## What to work on
Starting at the first of the lines and ending with the line that contains "tap(489, 138)", swap every "Screen dimensions" for "Display size" and reproduce those lines with nothing else changed. Leave the pictures out of your answer.

## Items listed in a dataset
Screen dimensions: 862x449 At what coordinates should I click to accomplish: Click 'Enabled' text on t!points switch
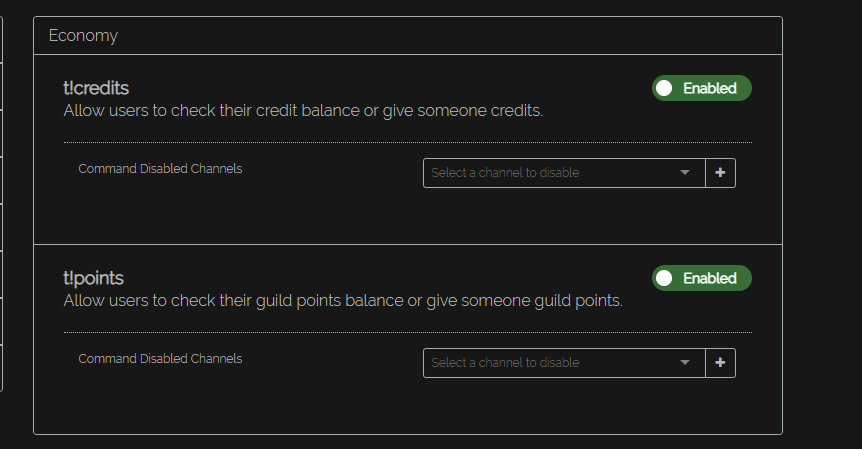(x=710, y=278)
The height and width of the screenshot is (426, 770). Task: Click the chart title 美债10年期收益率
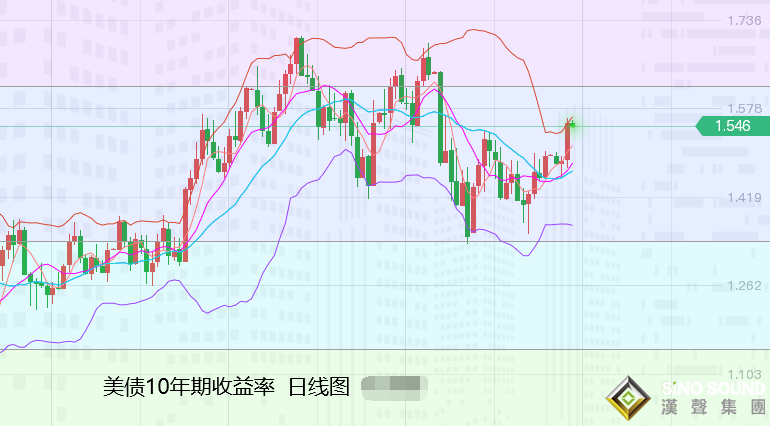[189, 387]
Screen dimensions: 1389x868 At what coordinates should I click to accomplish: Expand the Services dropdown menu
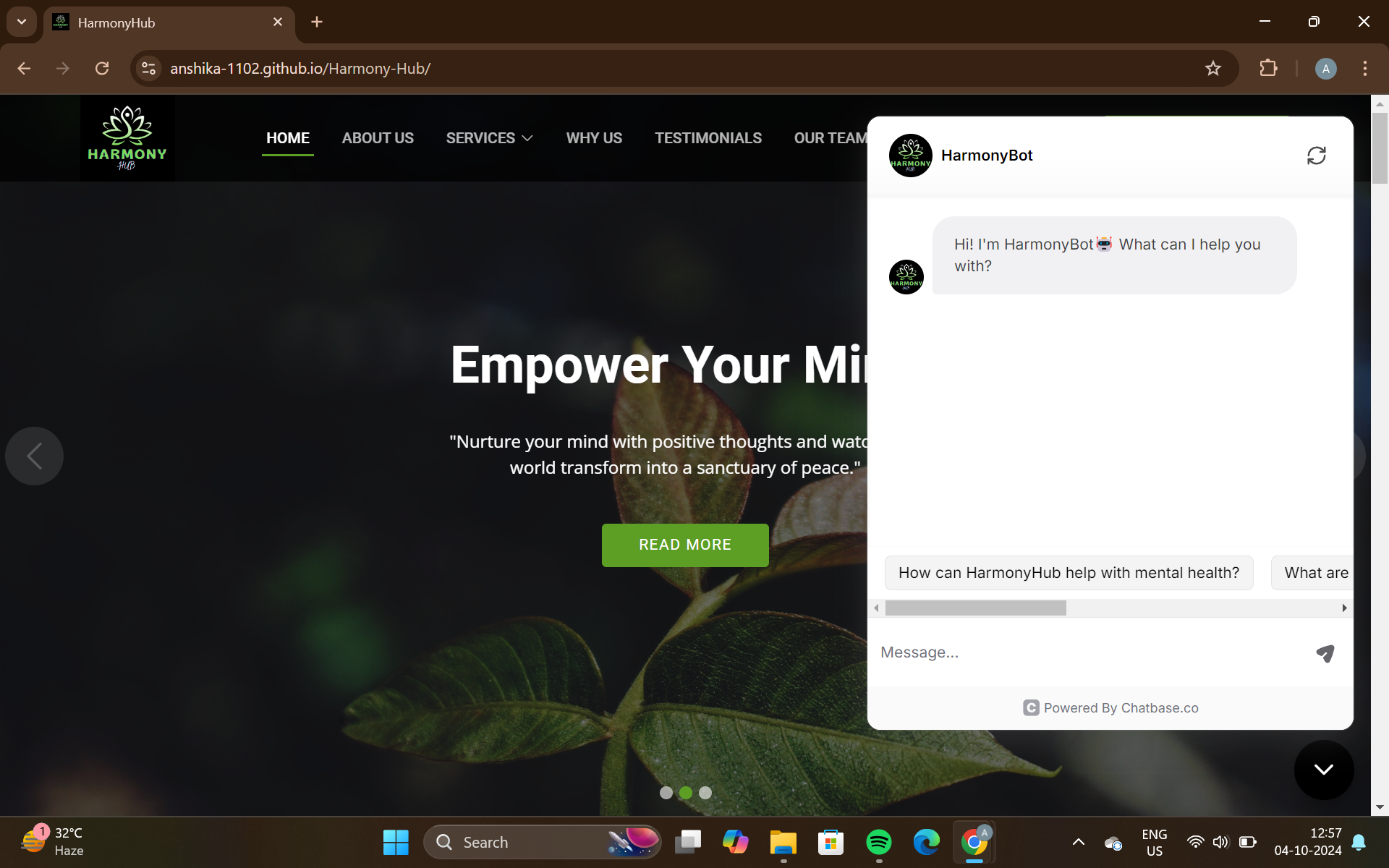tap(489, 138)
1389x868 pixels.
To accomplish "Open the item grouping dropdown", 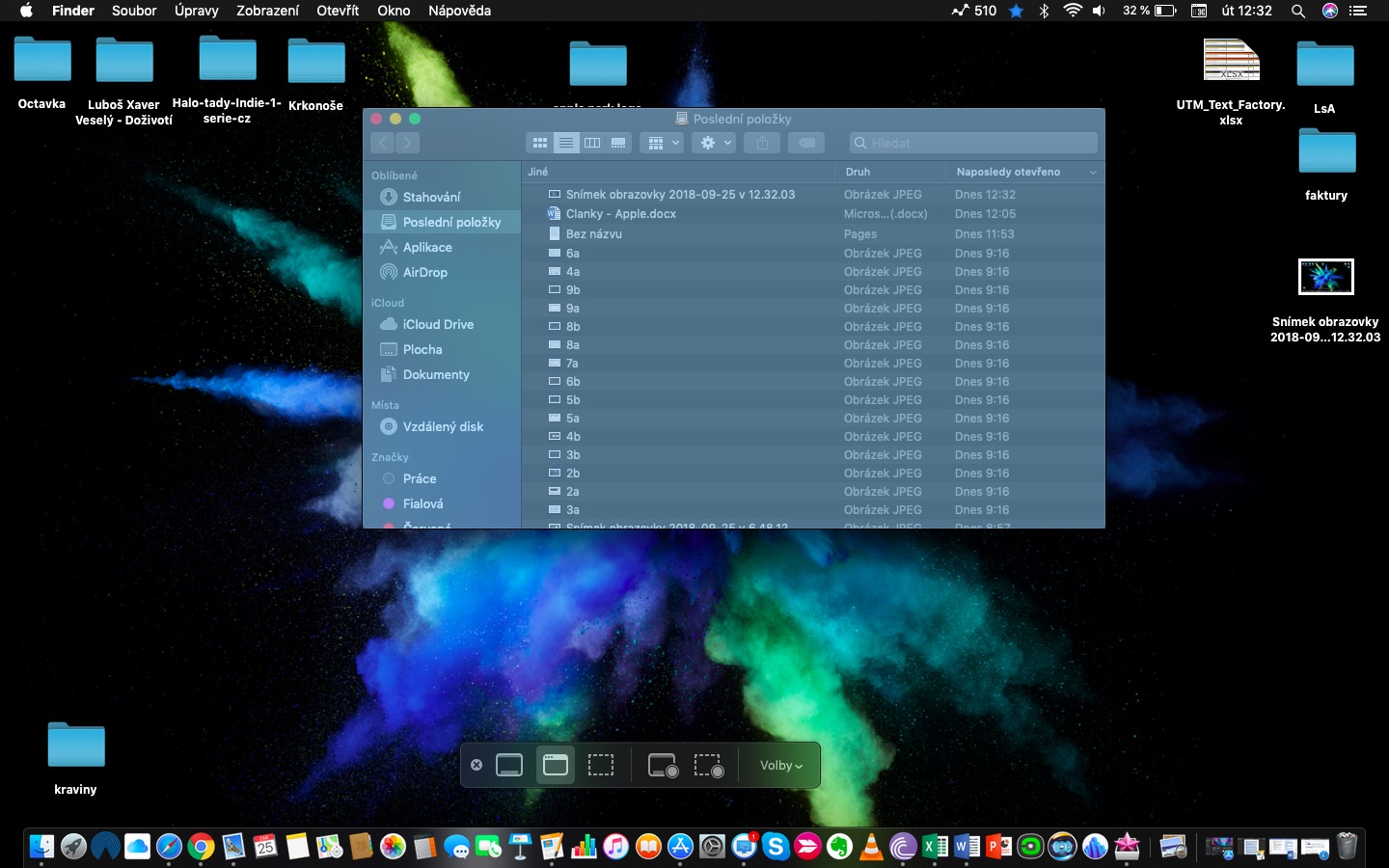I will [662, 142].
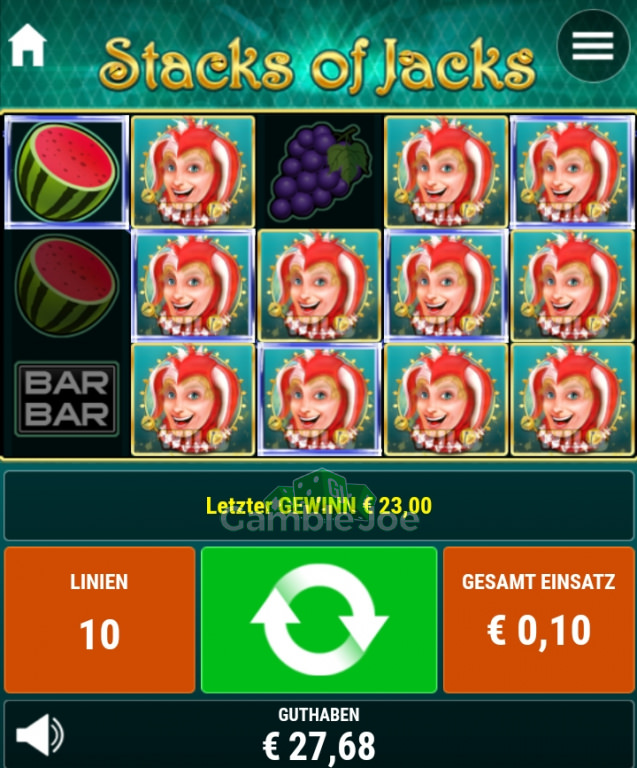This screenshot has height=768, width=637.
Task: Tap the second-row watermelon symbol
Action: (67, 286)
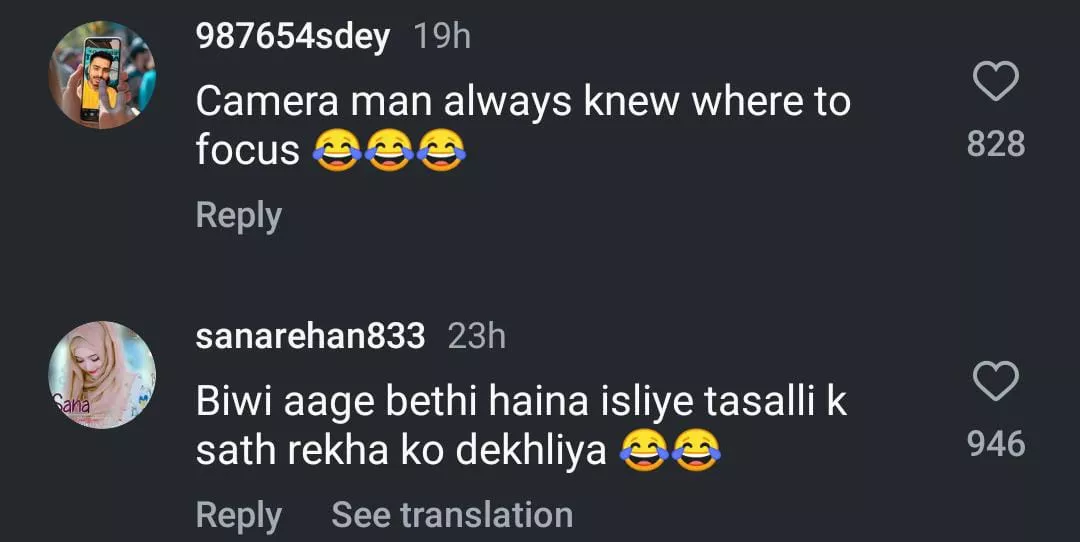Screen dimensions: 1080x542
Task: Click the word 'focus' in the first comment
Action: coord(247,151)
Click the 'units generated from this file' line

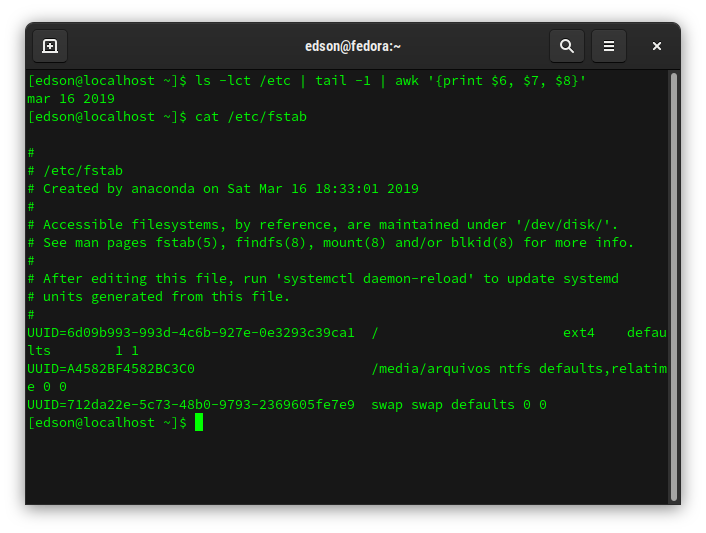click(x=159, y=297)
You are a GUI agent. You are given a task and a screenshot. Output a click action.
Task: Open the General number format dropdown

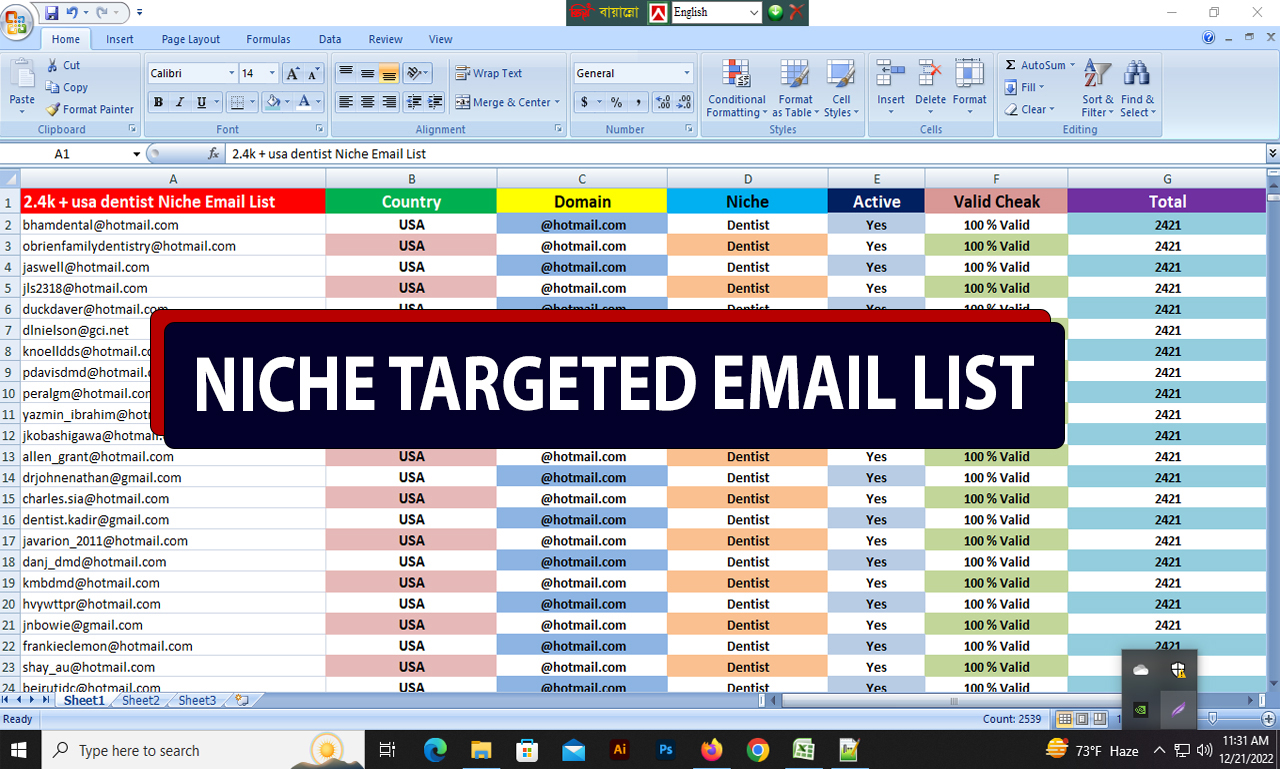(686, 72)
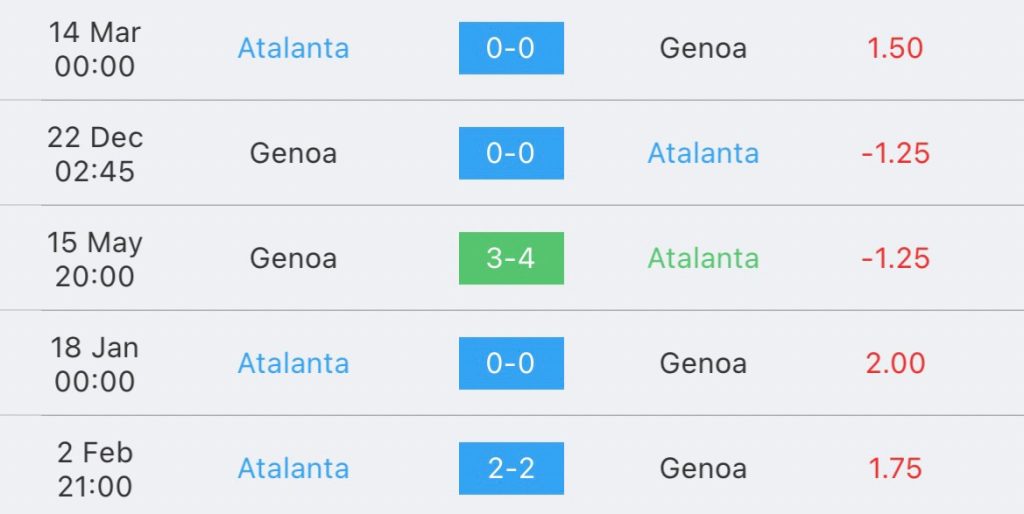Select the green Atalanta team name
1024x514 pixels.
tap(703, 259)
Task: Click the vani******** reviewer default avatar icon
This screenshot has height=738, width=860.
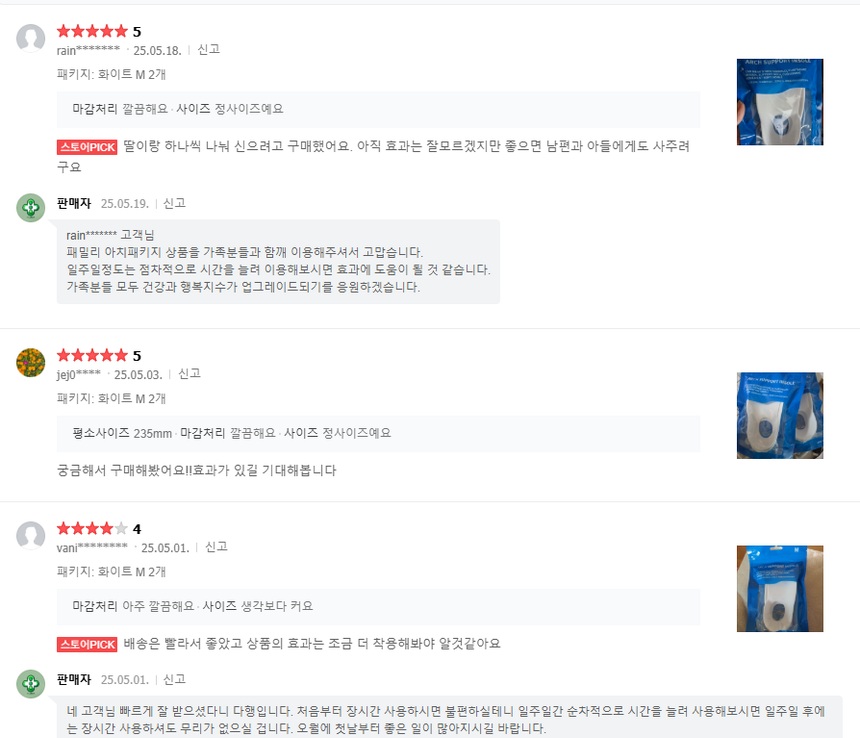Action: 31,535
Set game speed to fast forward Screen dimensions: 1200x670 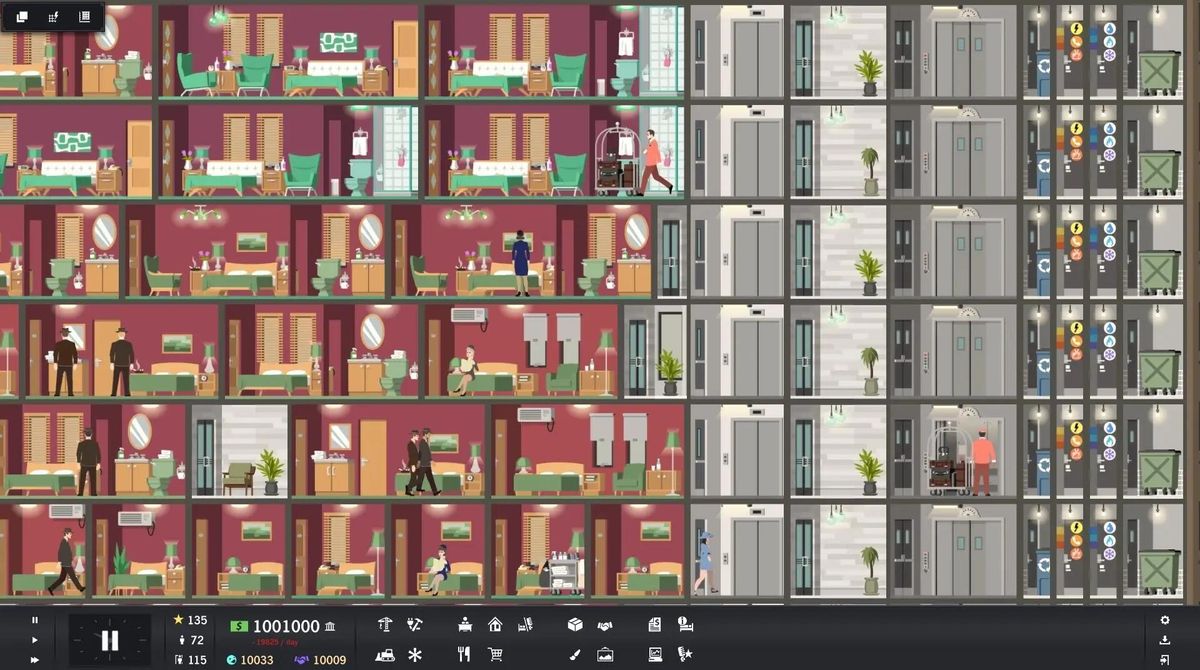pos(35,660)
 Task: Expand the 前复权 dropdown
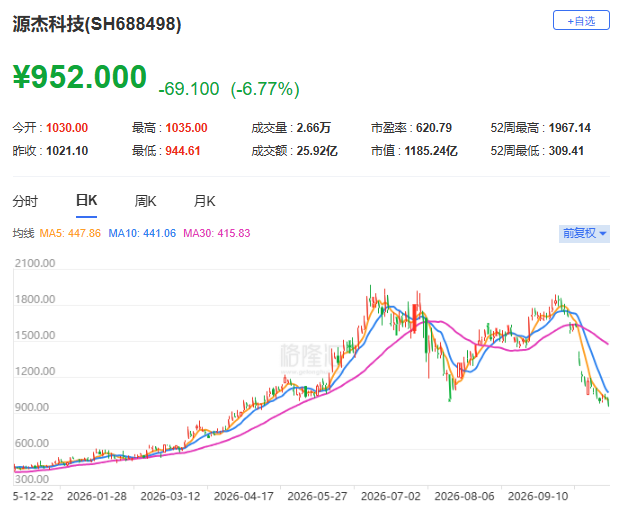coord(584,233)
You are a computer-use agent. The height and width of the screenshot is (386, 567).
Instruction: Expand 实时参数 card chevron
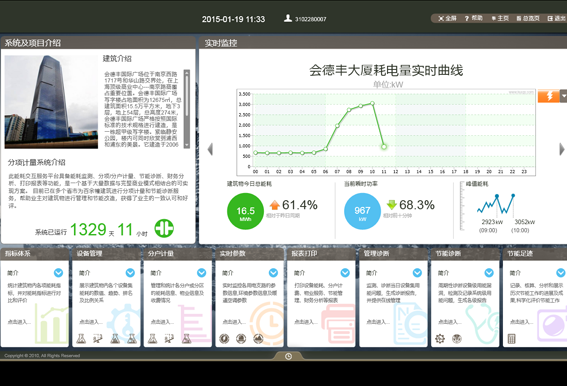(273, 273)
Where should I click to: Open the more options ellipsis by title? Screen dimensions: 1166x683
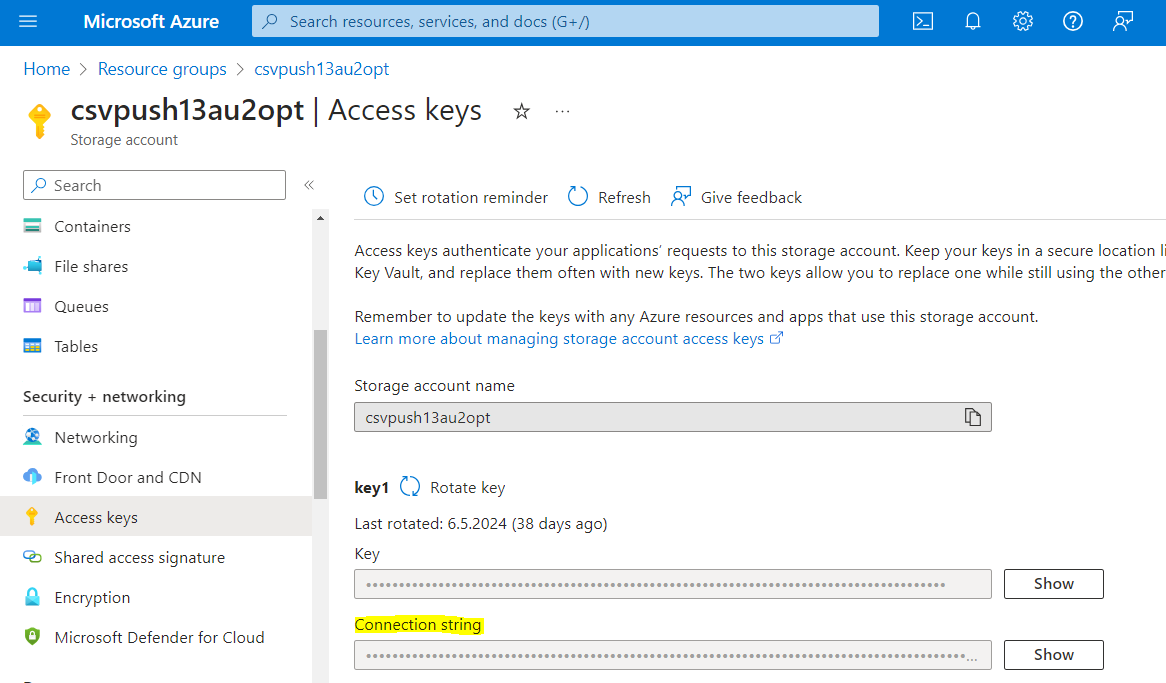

## Finished task
Display size: 862x449 At what coordinates should I click to accomplish: Click 'Enabled' text on t!points switch
(x=710, y=278)
The height and width of the screenshot is (426, 770). Task: Click the chart title 美债10年期收益率
[189, 387]
Display size: 1389x868 At what coordinates should I click to accomplish: Expand the Services dropdown menu
tap(489, 138)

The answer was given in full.